> [Work task]:
Below are records; print only the lines from the line containing "Task: Open Felicia N. Baker's profile picture" to the end, both included, reproduced exactly and without the pictures.

[Entries taken from a collection]
=== Begin Enclosure ===

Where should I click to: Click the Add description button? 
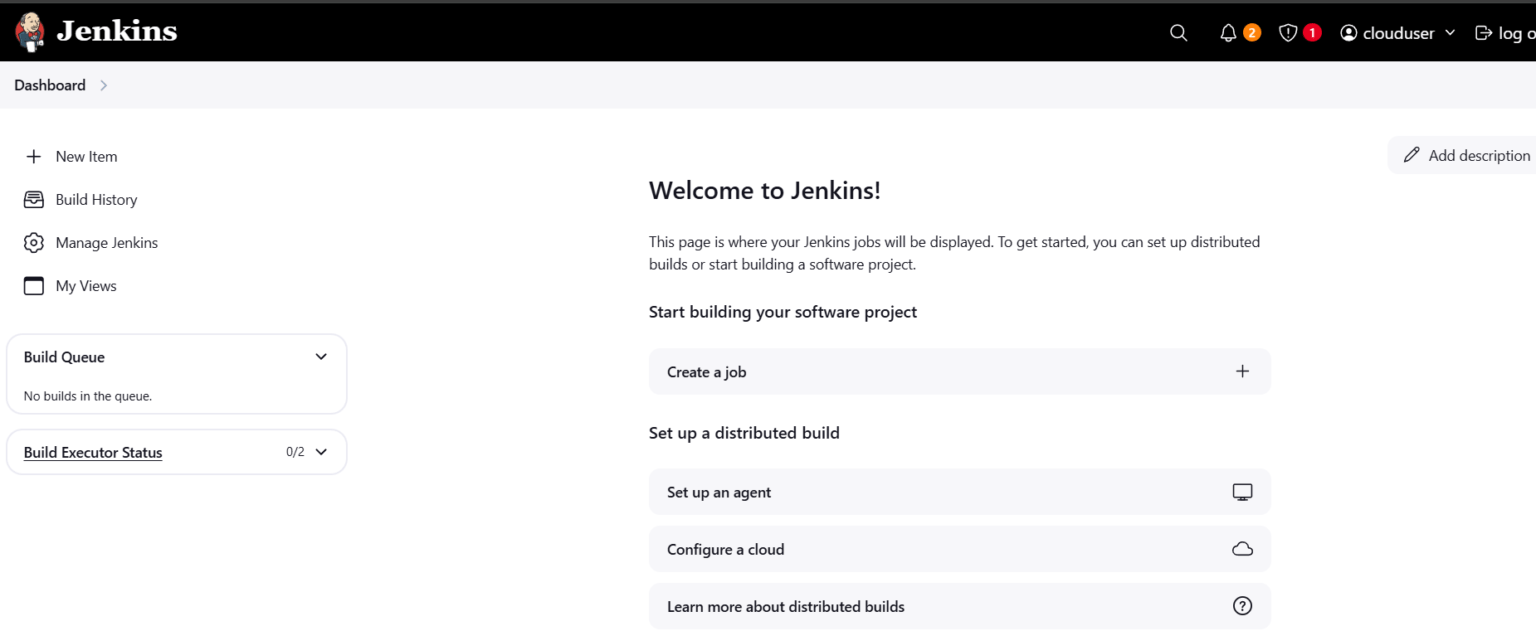click(x=1467, y=155)
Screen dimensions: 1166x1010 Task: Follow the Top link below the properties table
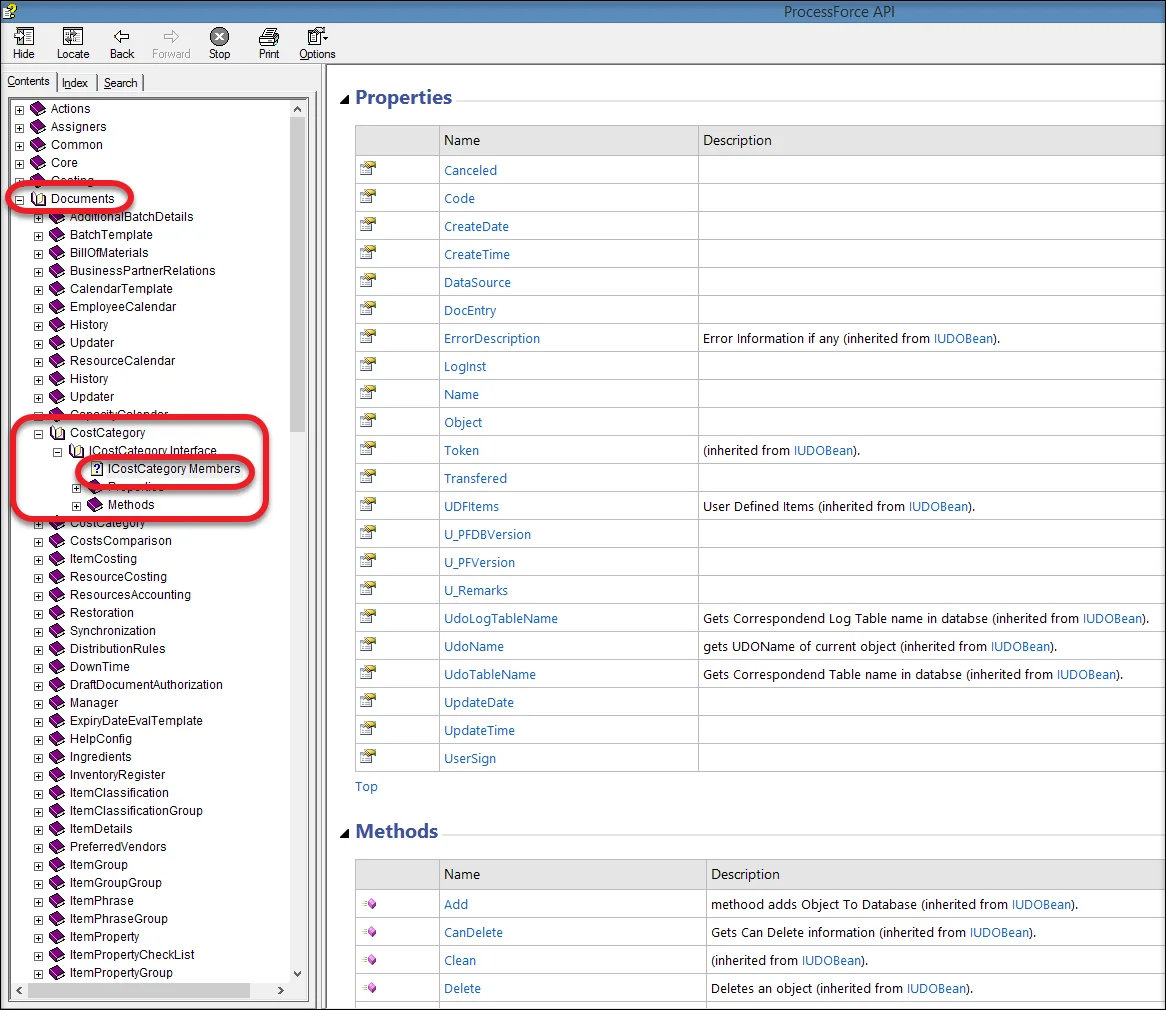click(366, 786)
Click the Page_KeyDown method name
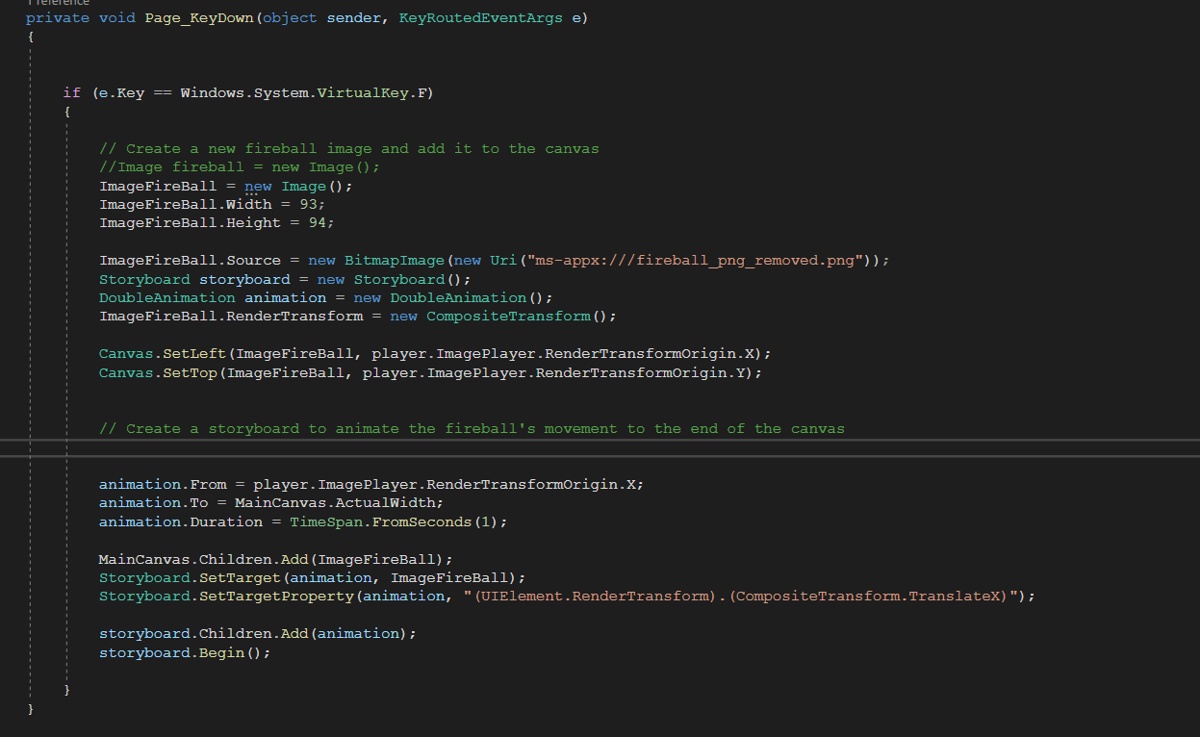This screenshot has width=1200, height=737. click(x=199, y=18)
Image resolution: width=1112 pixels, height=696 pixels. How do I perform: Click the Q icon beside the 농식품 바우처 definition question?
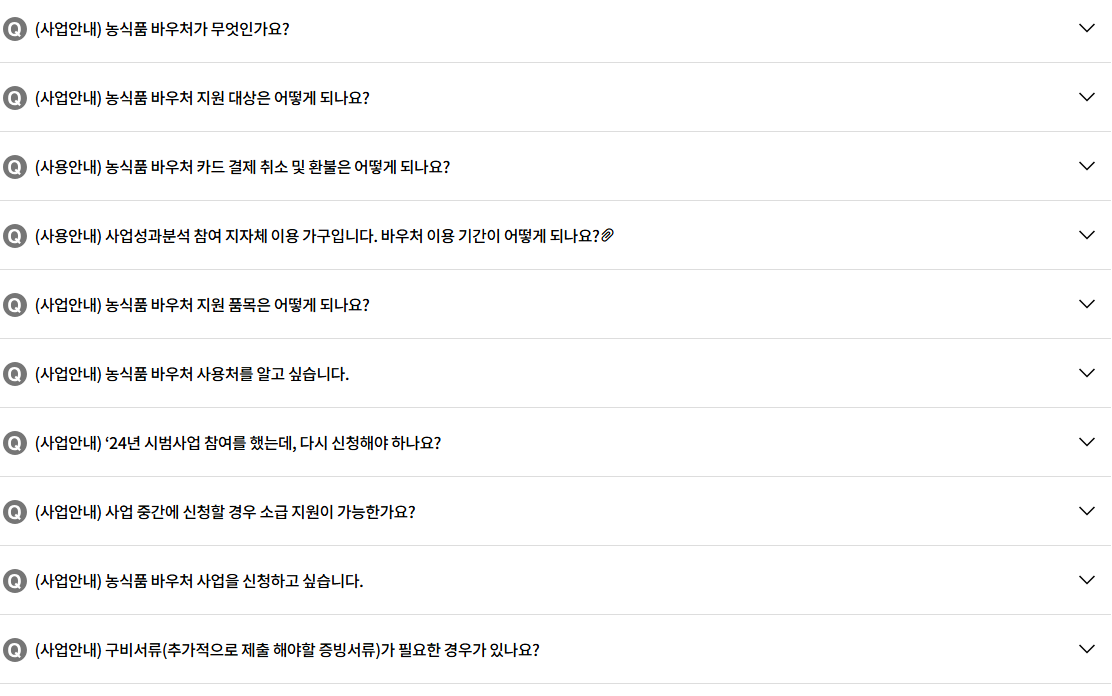pos(13,30)
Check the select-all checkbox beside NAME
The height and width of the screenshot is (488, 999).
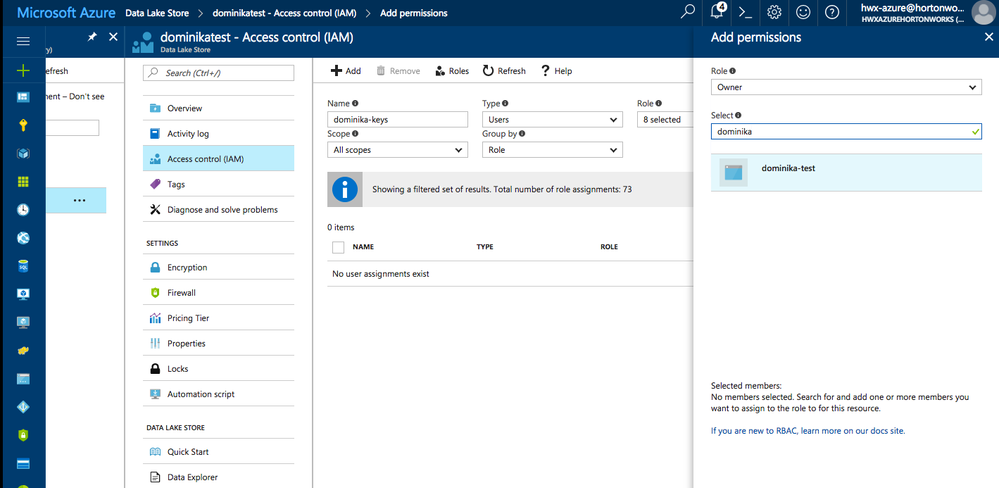coord(338,247)
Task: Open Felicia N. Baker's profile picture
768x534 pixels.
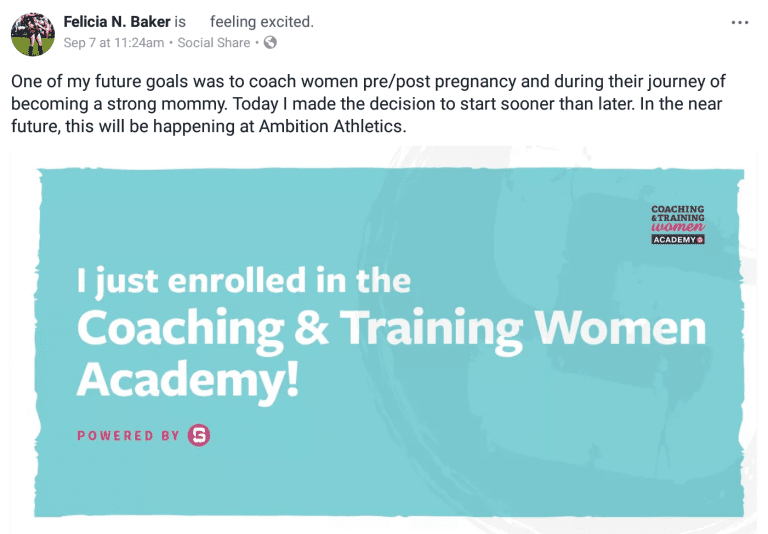Action: point(33,34)
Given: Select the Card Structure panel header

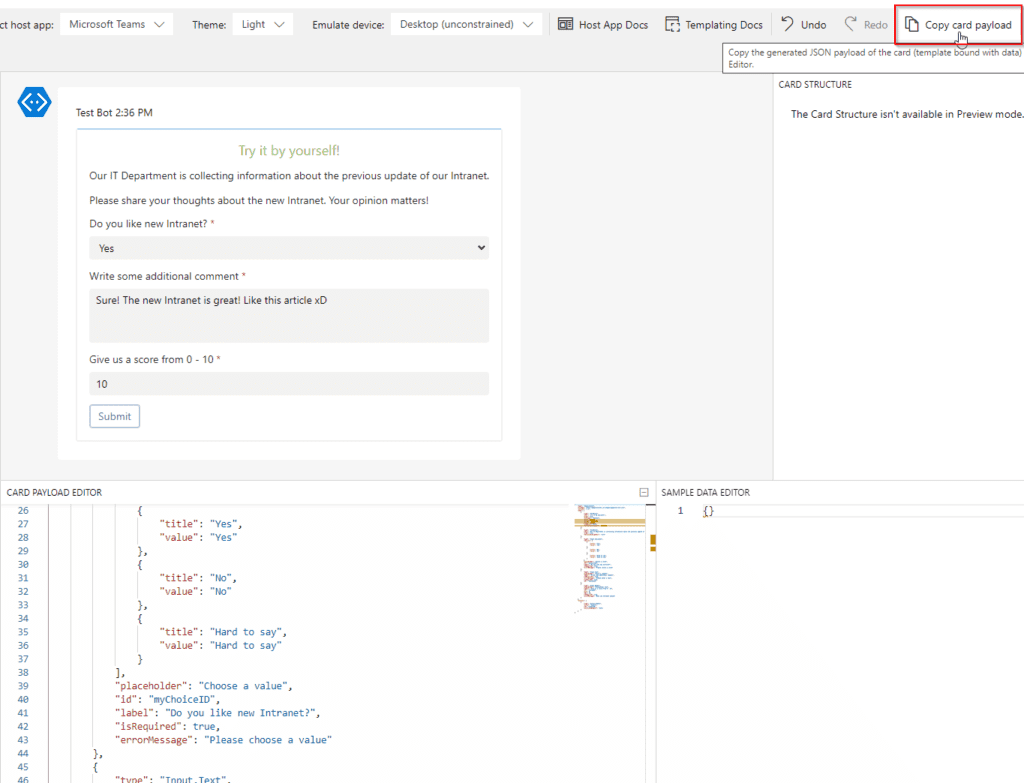Looking at the screenshot, I should (815, 85).
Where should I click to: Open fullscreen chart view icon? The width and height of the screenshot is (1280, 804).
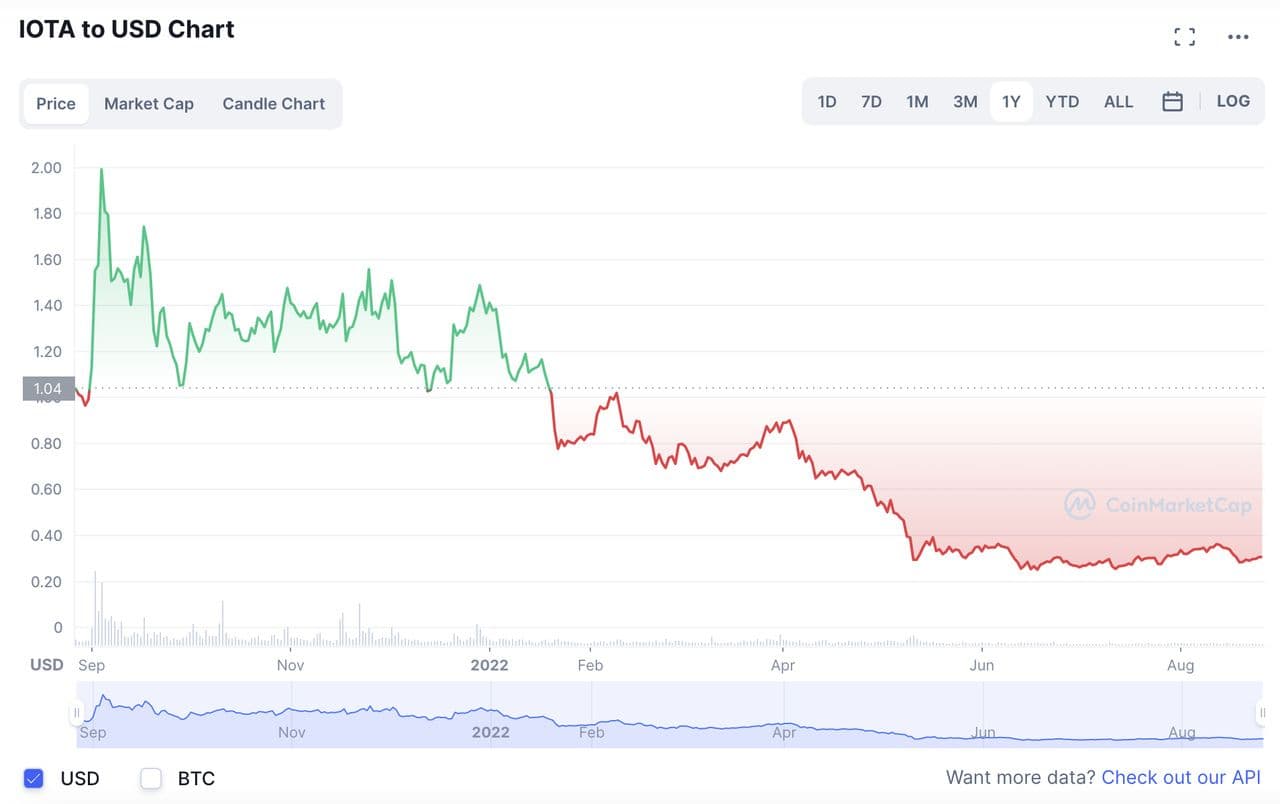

=== End Enclosure ===

> [Response to the task]:
Task: Open Felicia N. Baker's profile picture
768x534 pixels.
Action: point(33,34)
Given: Select the Card Structure panel header

Looking at the screenshot, I should (815, 85).
Where should I click to: Open fullscreen chart view icon? The width and height of the screenshot is (1280, 804).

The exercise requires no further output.